• **AVAILABLE RECORDS**
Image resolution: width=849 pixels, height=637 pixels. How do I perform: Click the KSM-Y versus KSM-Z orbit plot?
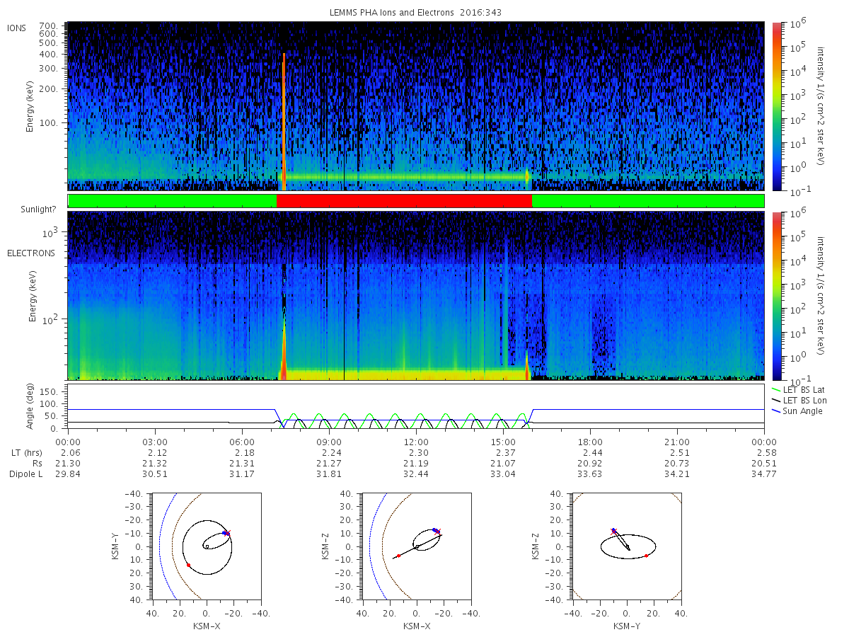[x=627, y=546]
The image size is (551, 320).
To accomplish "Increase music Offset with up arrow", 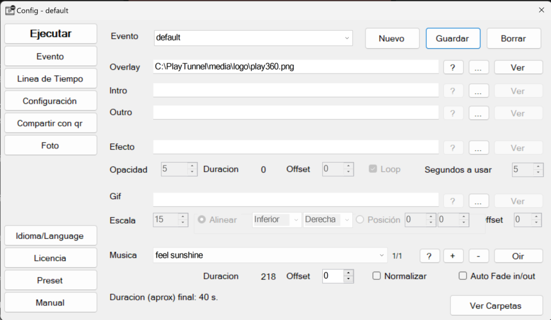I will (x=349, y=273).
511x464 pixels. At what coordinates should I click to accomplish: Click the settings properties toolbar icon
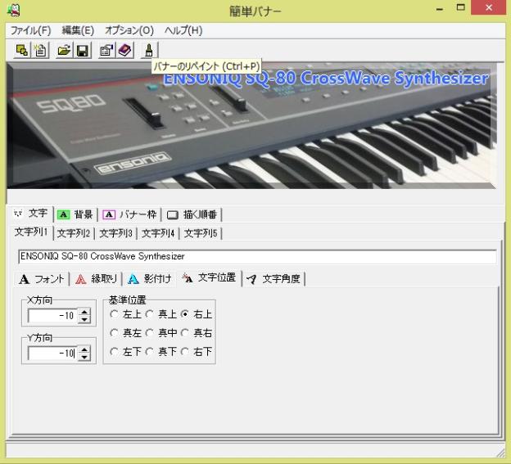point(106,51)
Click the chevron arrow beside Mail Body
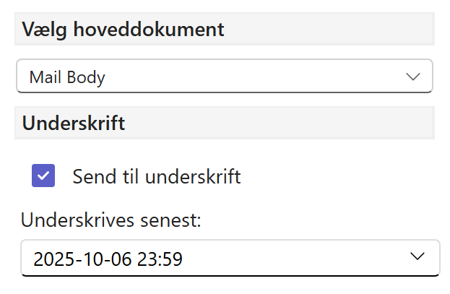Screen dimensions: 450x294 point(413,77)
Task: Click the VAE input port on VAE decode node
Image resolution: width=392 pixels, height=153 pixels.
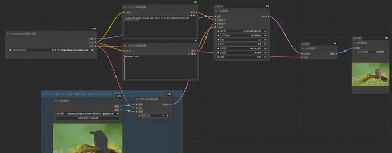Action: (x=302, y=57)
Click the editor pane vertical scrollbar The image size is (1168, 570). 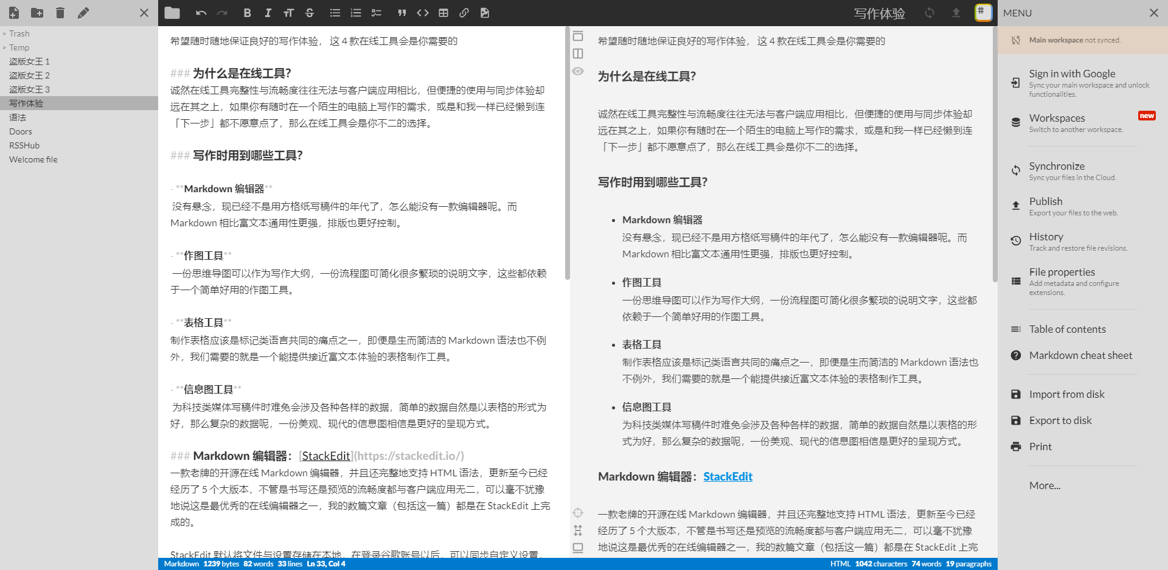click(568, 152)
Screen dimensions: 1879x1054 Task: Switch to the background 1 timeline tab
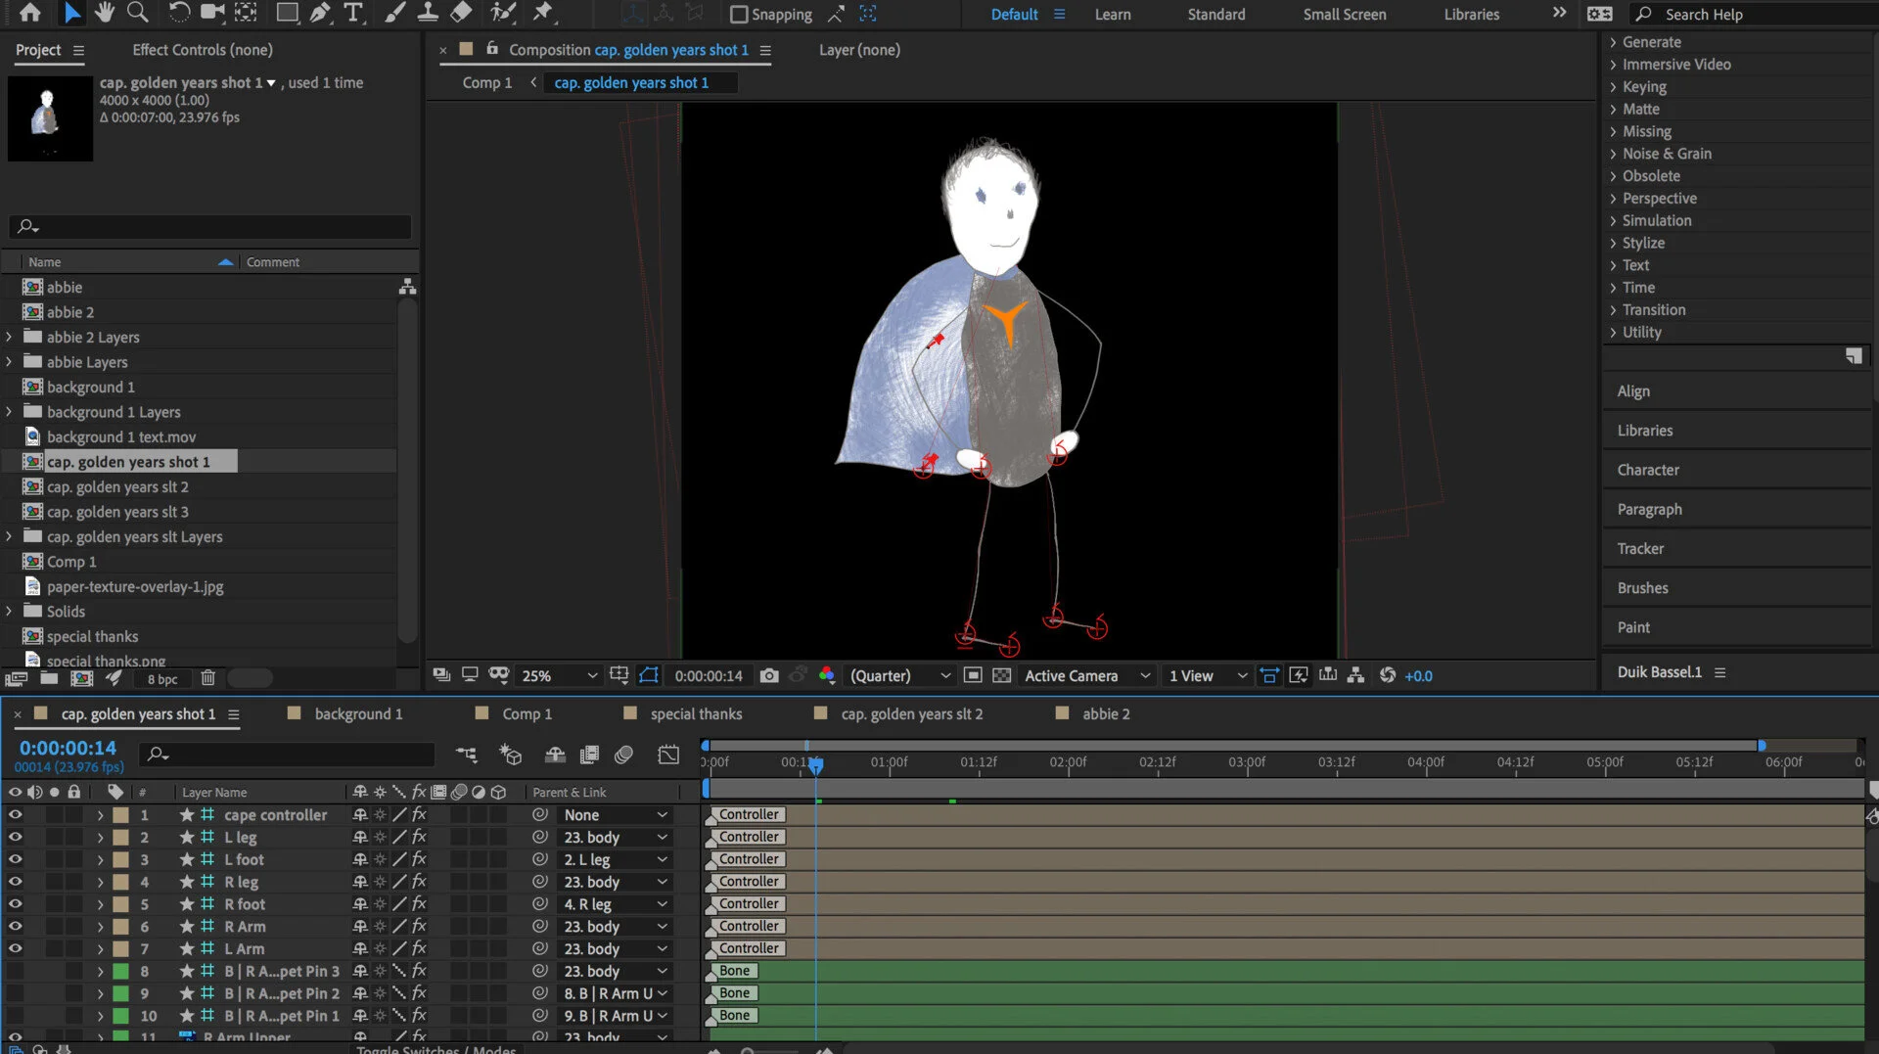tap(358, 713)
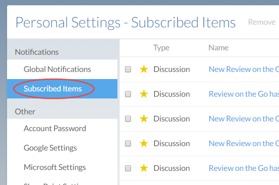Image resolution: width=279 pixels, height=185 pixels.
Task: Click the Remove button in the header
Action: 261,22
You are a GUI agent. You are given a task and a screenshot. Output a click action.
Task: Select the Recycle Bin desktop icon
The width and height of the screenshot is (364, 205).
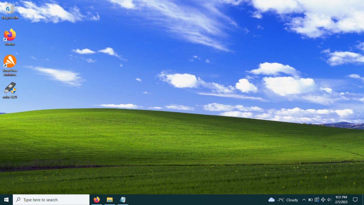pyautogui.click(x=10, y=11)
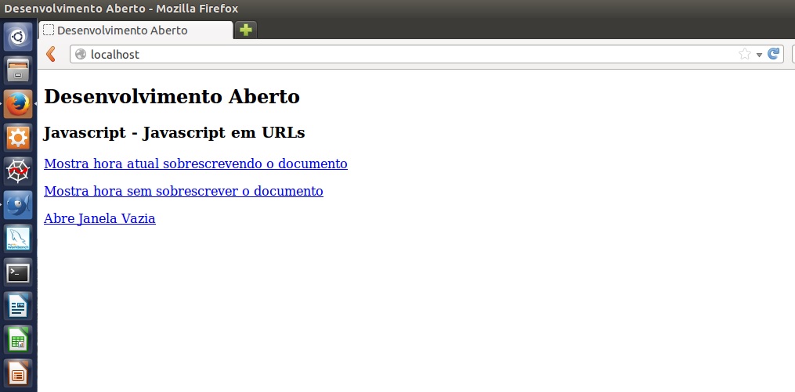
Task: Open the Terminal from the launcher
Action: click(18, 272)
--
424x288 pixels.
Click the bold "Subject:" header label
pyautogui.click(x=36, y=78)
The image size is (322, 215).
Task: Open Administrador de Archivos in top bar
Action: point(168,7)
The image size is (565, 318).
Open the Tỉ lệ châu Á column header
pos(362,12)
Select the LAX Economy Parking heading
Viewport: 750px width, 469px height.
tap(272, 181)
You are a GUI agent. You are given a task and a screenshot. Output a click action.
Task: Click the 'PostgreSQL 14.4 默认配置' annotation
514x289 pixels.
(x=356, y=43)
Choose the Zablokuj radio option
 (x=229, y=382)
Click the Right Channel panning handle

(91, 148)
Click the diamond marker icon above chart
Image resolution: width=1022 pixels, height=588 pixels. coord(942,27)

• **WORK ORDER**
Among the lines above, find the ones containing "Select" and copy them.

• **ANSWER SECTION**
Task: Select the Recycle Bin desktop icon
Select the LAX Economy Parking heading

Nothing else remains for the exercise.